In the UK’s legal system, referendums have no legal consequence. They are politically binding only. But binding they are. I fear that the result of the current one may not be to my liking, but that in itself is not an argument for not having it.

4 thoughts on “In Praise and Defence of the Referendum

  1. SH, I don’t know whether this referendum was necessary. I do think it was unavoidable given the views of many, but this is not the same as it being necessary.

    Right now I am trying to mentally tussle with two not entirely compatible thoughts – the first is that I never want to see another referendum, the second is that a vote for Brexit should absolutely be followed by a referendum on whatever the proposed new arrangement is to be.

  2. Thank you for this interesting analysis. Could you perhaps elaborate on how, on the one hand, you suggest the quality of law produced by EU institutions is second or third rate (as one often hears from lawyers and judges), yet harmonisation with the EU has “substantively improved UK domestic law”. On the face of it these two phenomena seem hard to reconcile.

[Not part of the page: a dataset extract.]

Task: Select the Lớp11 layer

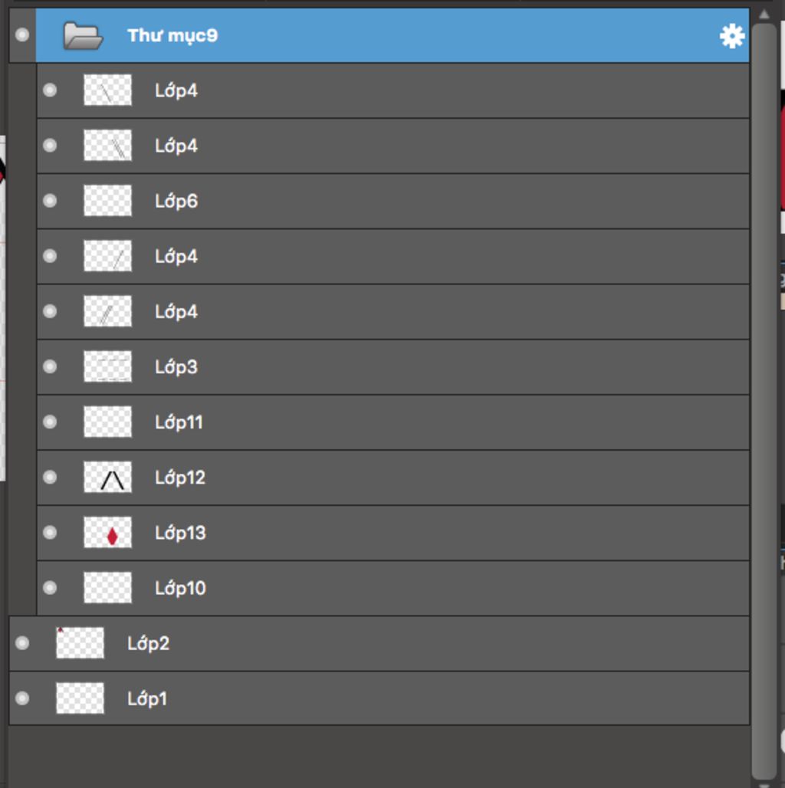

    For what it’s worth, personally I am leaning towards voting for Brexit because the legal and political culture (and to some degree structure) in Britain seems to me significantly more democratic than in most of the EU.

  3. Much of what you say is very true, and yet there is an unthought through quality to your reasons for staying in, somehow: as though you’ve been asked to improvise on something you’ve never really had to look at before. I think we all start off with goodwill towards EU.

    Obviously I’m all for out now, and what I want to ask is that you look again at your sense that things in UK began to get better after accession to EEC. In 1976 we went to the IMF, in 1978 we entered the winter of discontent and corpses went unburied. The counter argument is to place the turning point in the first Thatcher administration rather than in the EEC accession.

    What I’m really saying is that there’s more choice open to us than is easily allowed. I remember the consensus before that Thatcher government, and it resembles the consensus now in favour of putting up with the EU. I never voted for her, but she showed us that in this country we can wreak revolutionary change through voting when we have to.

    Unless of course, we have given ourselves over to a government that we never get to vote on, one that we cannot kick out.

    That’s why the democratic price of EU membership is just too high and just too dangerous to pay.

  4. Adding to r321’s comment, I’d claim there is a factor that is very often overlooked about the post-war UK economy. Before 1939, the UK was a global trading economy. It had its ups and downs, and flirted with different kinds of protectionism during the early 20th century (eg, Empire Free Trade), but it was certainly engaged in global trade.

    For over 40 years after the war’s end, the Treasury maintained strict and highly bureaucratic exchange controls. This made global trading difficult, even intra-EEC trade, and business was further limited by the customs union (which nevertheless famously contained non-tariff barriers. Even tourists couldn’t leave the with more than a few 10s of pounds (and had to account for it). Much of that was the result of the post-war Bretton-Woods system, and when that collapsed, it was easier for the Thatcher government to abolish controls in 1979 (although Howe, at the Treasury, was still extremely nervous about it). Quite apart from the changed industrial relations under Thatcher (which took time), the free conversion of currency immediately allowed straightforward international investment inward and outward. Companies could compete once more in global markets. By the time of the Big Bang in the 1980s, the financial and economic environment had been transformed.

    The EEC had its part to play, by establishing the “Four Freedoms”, because Freedom of Movement of Capital was one of them (but undeliverable with exchange controls). Possibly if it hadn’t launched its drive to suprastatehood with Maastricht and creation of the EC, the UK wouldn’t have had its referendum.